Overview

In this project I implemented a local feature matching pipeline which uses Harris corener detector to find interest points and SIFT descriptor to describe local features. Except for the baseline implementation, I also implemented PCA-SIFT to reduce the dimensionality of features and speedup the matching process.

Matching accuracy on Notre Dame image pairs is 84% for the 100 most confident matches, and 89% for Mount Rushmore pairs.



Result of top 100 most confident matches, 84 are correct.

Result of top 100 most confident matches, 89 are correct.

Interest Point Detection

So the first step in this local feature matching is, obviously, to find potential keypoint that can be used to match between images(unless we want to compare every pixel!). These points need to be distinctive enough that the detector will find these same point over all possible image. Harris corner detector is one of the widely used method and will be the baseline algorithm for keypoint detection in this project. The Harris's score of being a corner can be computed by:



Harris corner results with threshold = 0.01 * max score
  1. Compute image gradient Ix and Iy (convolve with horizontal and vertical derivative of Gaussian), then Ix^2, Iy^2 and IxIy, convolve these terms with Gaussian filter, and plug into the equation to get cornerness score R
  2. Threshold out points below certain score, 0.01 * Rmax.

Local Feature Description

My implementation of SIFT descriptor mostly follows David Lowe's paper Distinctive image features from scale-invariant keypoints.The following is my steps of computing SIFT feature.

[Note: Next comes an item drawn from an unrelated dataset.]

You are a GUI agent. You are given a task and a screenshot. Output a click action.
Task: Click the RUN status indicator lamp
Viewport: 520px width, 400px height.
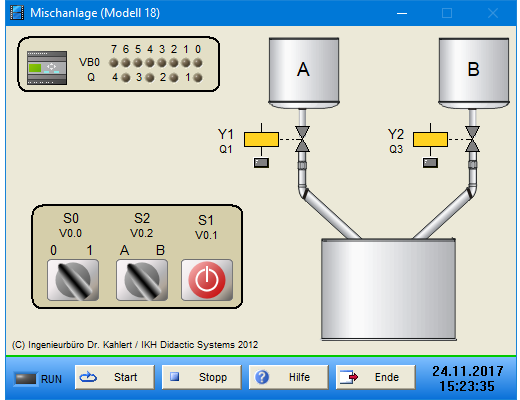click(25, 379)
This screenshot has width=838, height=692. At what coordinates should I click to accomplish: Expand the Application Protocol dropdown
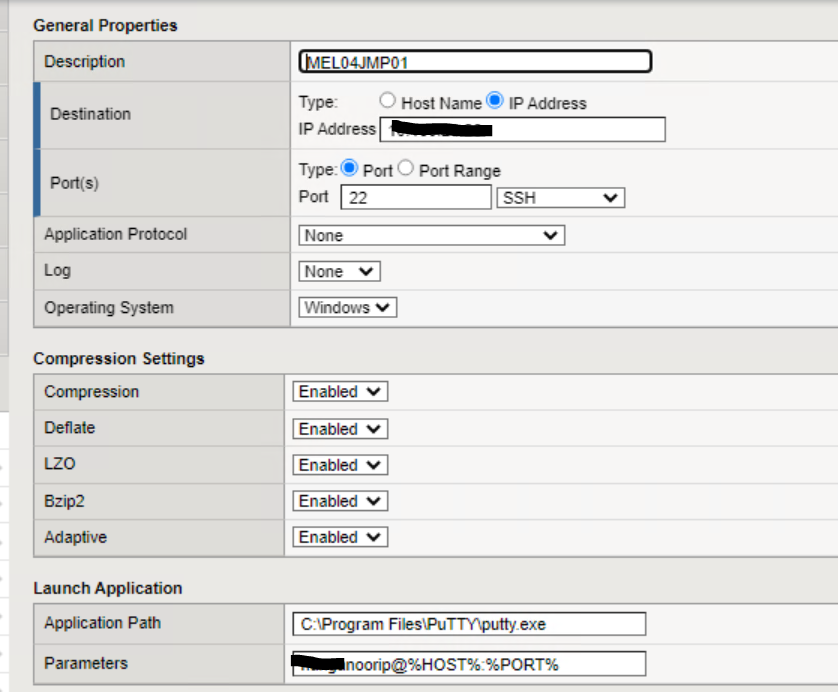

  1. Find the image patch (16 x 16) around interest point accoring to feature width at the scale this point is detected.
  2. Compute gradient magnitude and direction of this patch.
  3. Use a Gaussian to weight the magnitude.
  4. Histergram statistics. In each cell (4 x 4), put every pixel into 8 bins according to its direction relative to the dominant direction, and accumulate the gradient magnitude.
  5. Normalize the feature vector to unit length. Chop off values over 0.2 and normalize again.
Here, I commented the rotation step at the beginning, which seems to give me low matching accuracy.

Feature Matching

The matching process is pretty straight forward. I just compare the Euclidean distance between each pair of keypoints, according to how different their features are. In this project, I use distance ratio between 2 nearest neighbors as a criteria, i.e. confidence = 1 - d1/d2, which will be sorted before output as the 100 most confident matches.

Other Results

  • House



  • Capricho Gaudi




  • Scare Coeur




  • Yilin @ New Orleans




  • PCA-SIFT

    It computes the x and y (gradient) derivatives over a 39 × 39 patch and then reduces the resulting 3042-dimensional vector to 36 using principal component analysis (PCA)







    The matching accuracy of Notre Dame pairs is 1.69%, after using PCA-SIFT. It means we did't capture the feature when reducing its dimension using PCA. Detailed feature engineering should be done here.